Versions Compared

Key

  • This line was added.
  • This line was removed.
  • Formatting was changed.

Table of Contents

Status

Current state: Implementing

...

Please keep the discussion on the mailing list or in the JIRA ticket rather than commenting on the wiki (wiki discussions get unwieldy fast).

Motivation

Cassandra should work out of the box with near zero configuration for a typical operator. Examples of industry leaders in this area are Consul or Elasticsearch, where you download the database and it automatically clusters, and are fully administered through an industry standard HTTP API. Operators do not need to learn new tools or programming languages to administer these database products.

...

This significant hole in Cassandra’s usability drives us to begin building a solution as part of the official project to make it easier  to operate the database at any scale. This proposal represents the first step towards making Cassandra truly easy to operate. We fully expect these to pair with necessary changes in the Cassandra server, but we aim to minimize required daemon changes in this iteration.

Audience

The primary audience of this tool are Cassandra DevOps / Operators (people who deploy, run & maintain C* clusters). Developers and system integrators are also a target audience.  

Goals

We target two main goals for the first version of the sidecar, both work towards having a easy to use control plane for managing Cassandra’s data plane.

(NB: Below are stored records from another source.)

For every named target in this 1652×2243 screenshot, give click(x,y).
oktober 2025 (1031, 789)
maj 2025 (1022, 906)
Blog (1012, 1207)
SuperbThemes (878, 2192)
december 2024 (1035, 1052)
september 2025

  1. Provide an extensible and pluggable architecture for developers and operators to easily operate Cassandra as well as easing integration with their existing infrastructure. One major sub-goal of this goal is:

    1. The proposal should pass the “curl test”: meaning that it is accessible to standard tooling and out of the box libraries available for practically every environment or programming language (including python, ruby, bash). This means that as a public interface we cannot chose Java specific (jmx) or Cassandra specific (CQL) APIs.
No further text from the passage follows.